Betrachtet man diese banal wirkenden Vorwürfe, erscheint das Vorgehen von Polizei und Justiz recht lächerlich. Welche Strategie verfolgen die Behörden damit?

Das ist schwer zu sagen. Zunächst sieht es nach dem gewöhnlichen Strafverfolgungsapparat in der Folge von Massenprotesten aus. Die Polizei hat allerdings ein Problem: Mehr als 1000 Menschen wurden bei den Anti-G-8-Protesten in Gewahrsam genommen, ein großer Teil aber nach richterlicher Vorführung wieder entlassen. Die Ingewahrsamnahmen waren also rechtswidrig. Nun muß die Polizei viele der Verhaftungen im nachhinein legitimieren. Womöglich werden bis zu 200 Aktivisten, die im Juli im Wichmannsdorfer Holz von der Polizei angegriffen und wegen »Beteiligung an einer brennenden Barrikade« festgenommen wurden, deshalb ebenfalls Bußgeldbescheide oder Vorladungen erhalten.

Befürchten Sie, daß in den kommenden Wochen weitere G-8-Gegner kriminalisiert werden?

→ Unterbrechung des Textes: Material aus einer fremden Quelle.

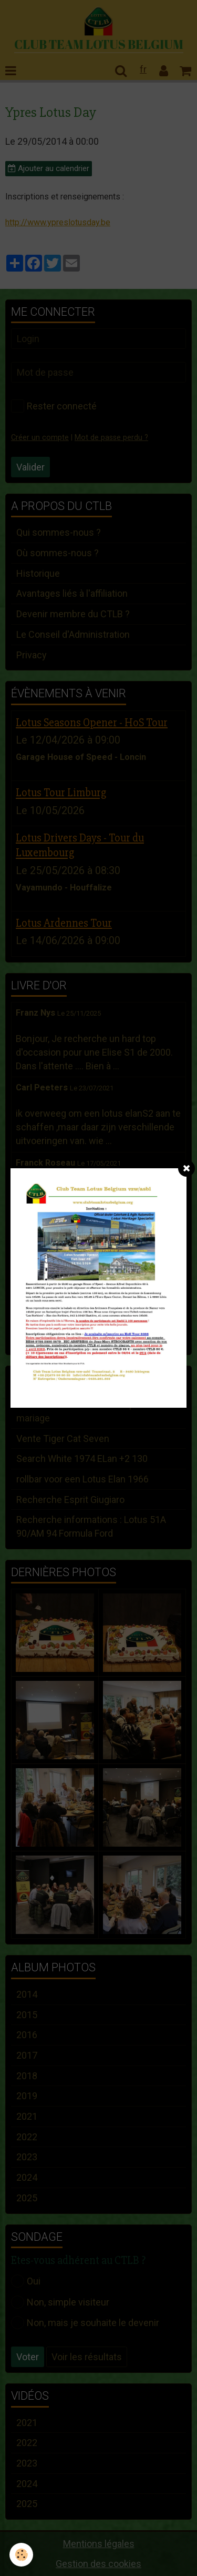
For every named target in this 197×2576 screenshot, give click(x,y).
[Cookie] (21, 2555)
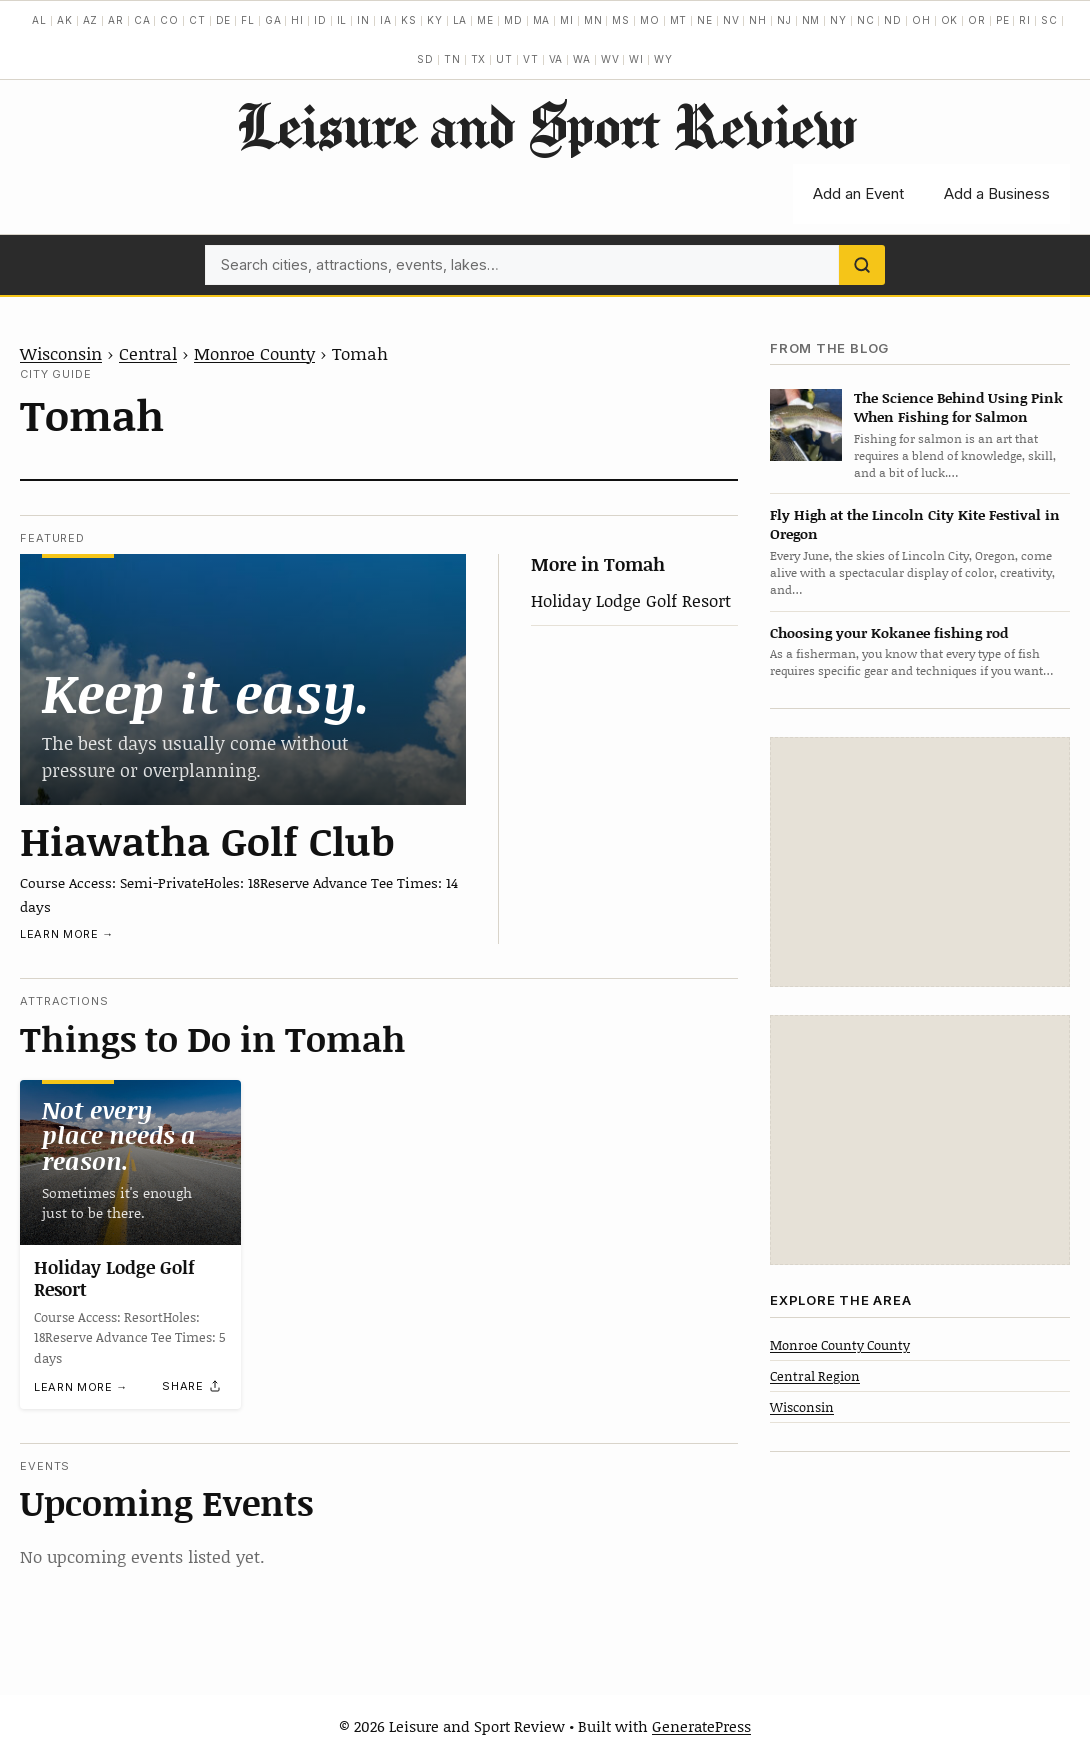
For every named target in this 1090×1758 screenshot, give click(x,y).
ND (893, 20)
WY (663, 59)
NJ (784, 20)
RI (1025, 20)
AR (116, 20)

Ja. Bei Polizei und Staatsanwaltschaft gibt es die Sonderkommission »Folgemaßnahmen«, die vor zwei Monaten um acht Staatsanwälte aufgestockt wurde. Die sichten derzeit das von der Polizei gefertigte Videomaterial. Bisher wollen sie erst eine Person, einen Spanier, als Steinewerfer am 2. Juni identifiziert haben. Ich glaube aber kaum, daß die acht neu hinzugezogenen Staatsanwälte ansonsten Däumchen drehen. Die Polizei wird sich die Schlappe, die ihr durch den »Schwarzen Block« bei der Rostocker Großdemonstration am 2. Juni zugefügt wurde, nicht gefallen lassen wollen. In Genua und Göteborg gab es noch Monate nach den Anti-G-8-Protesten Hausdurchsuchungen, bei denen Videomaterial, Fotos und Kleidungsstücke beschlagnahmt wurden. Basecaps, Turnschuhe oder Buttons wurden vor Gericht gar als Beweise zur Identifizierung vorgelegt.

Was raten Sie Demonstranten, die dieser Tage Post von den Polizei- und Justizbehörden bekommen haben?

Manche wollen einfach nur ihren Strafbefehl bezahlen und ihre Ruhe haben. Das ist verständlich. Wir raten aber, in jedem Falle die lokalen Antirepressionsorganisationen, also den Ermittlungsausschuß oder die Rote Hilfe, für eine Beratung zu kontaktieren. Dort können engagierte Anwälte vermittelt werden, die Erfahrung mit der Strafverfolgung nach Demonstrationen haben. Über den jeweiligen Fall sollte auch der Republikanische Anwaltsverein informiert werden. Dort werden zur Zeit weitere Klagen vorbereitet.